While national strategies such as the coordinated development of the Beijing-Tianjin-Hebei region, the Belt and Road Initiative and the Yangtze River Economic Belt, will go some way to support economic transformation, according to Zhou.

In the first three quarters, Chongqing Municipality in southwest China reported 11 percent growth year on year, the fastest among the 27 provinces that have released their economic data.

Zhang Fumin, deputy head of the Chongqing Statistics Bureau, partly attributed the good performance to the city's high-tech industry.

"The new emerging growth drivers are making up for the decline seen at some traditional industries in Chongqing," he said.

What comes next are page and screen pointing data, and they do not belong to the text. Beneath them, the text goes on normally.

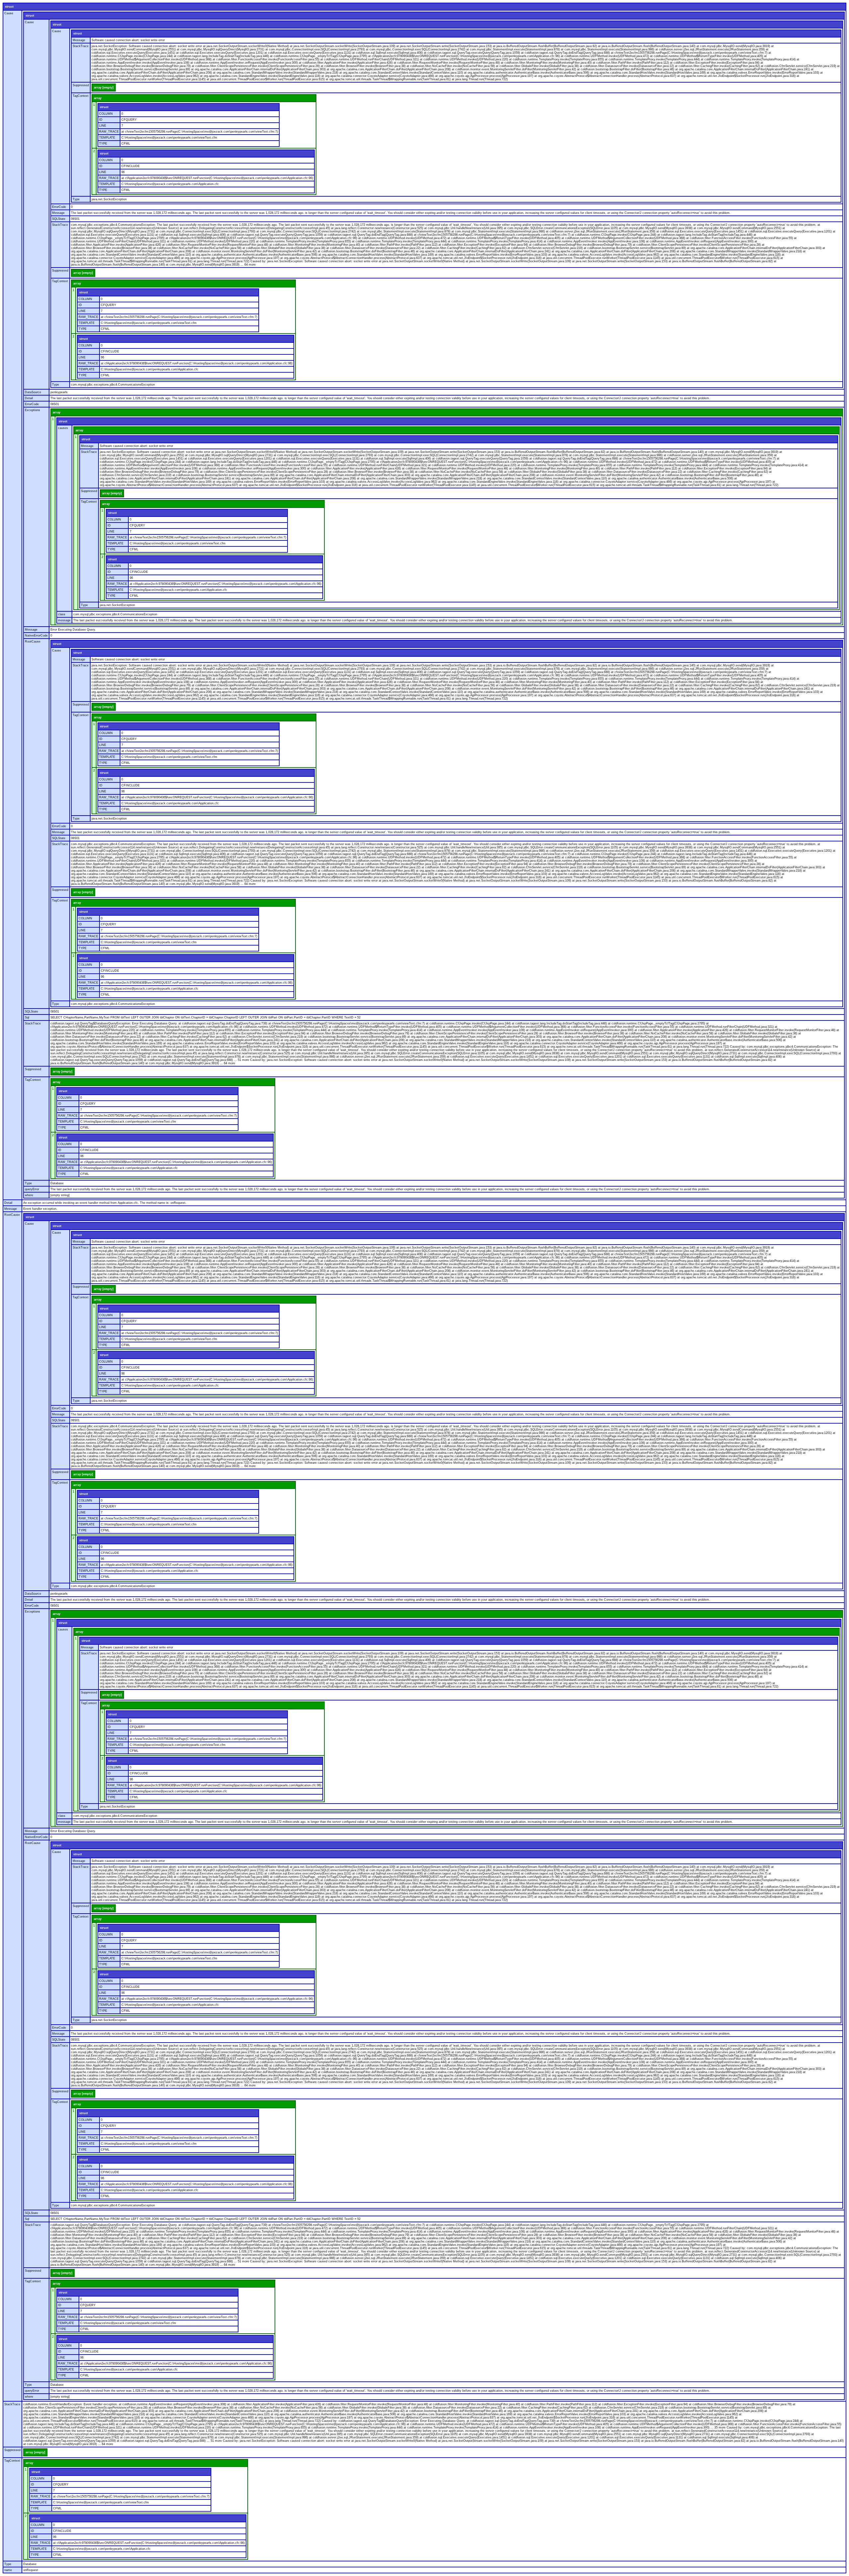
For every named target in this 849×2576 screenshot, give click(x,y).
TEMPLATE (107, 137)
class (61, 614)
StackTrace (81, 46)
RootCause (32, 641)
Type (76, 199)
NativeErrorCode (36, 635)
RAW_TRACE (109, 131)
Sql (27, 1017)
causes (63, 428)
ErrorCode (59, 207)
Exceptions (32, 410)
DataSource (33, 392)
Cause (8, 13)
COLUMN (106, 113)
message (64, 620)
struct (9, 6)
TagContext (81, 95)
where (29, 1195)
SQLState (58, 218)
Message (79, 40)
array (97, 98)
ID (100, 119)
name (8, 2570)
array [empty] (103, 87)
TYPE (103, 143)
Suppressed (81, 85)
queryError (32, 1189)
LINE (102, 125)
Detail (29, 398)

"The transition will not happen overnight, as we must wait for these new leading industries to become established and take the economy to the next level," said Huang Yiping, a professor of economics at the National School of Development, Peking University. "And it will take more than a couple of years before they can begin to do so."

Transforming the growth mode requires completing the transition to a total market economy, which requires successful reforms of state-owned enterprises, Huang added.

To avoid the middle income trap, a nation needs high-end innovation, according to analysts.

China is encouraging innovation and entrepreneurship to upgrade its growth mode and warm up the febrile economy, through policies to cultivate small businesses and tech startups.

To this end, Zhou said, enterprises should invest more in talent and time to really achieve their innovation potential.

Already a middle income economy, China cannot overcome the trap by simply relying on structural reforms and expanding domestic consumption, said Edmund Phelps, a Nobel Prize-winning American economist, at an innovation forum held in the eastern business hub Shanghai on Tuesday.

China needs to develop, and promote, its own approach to technological innovation, said the economist.

Innovation and entrepreneurship could generate more jobs, inspire creativity, boost structural readjustment and facilitate a medium-to-high growth of the economy, said Premier Li Keqiang in Zhongguancun, a major high-tech zone in Beijing last week.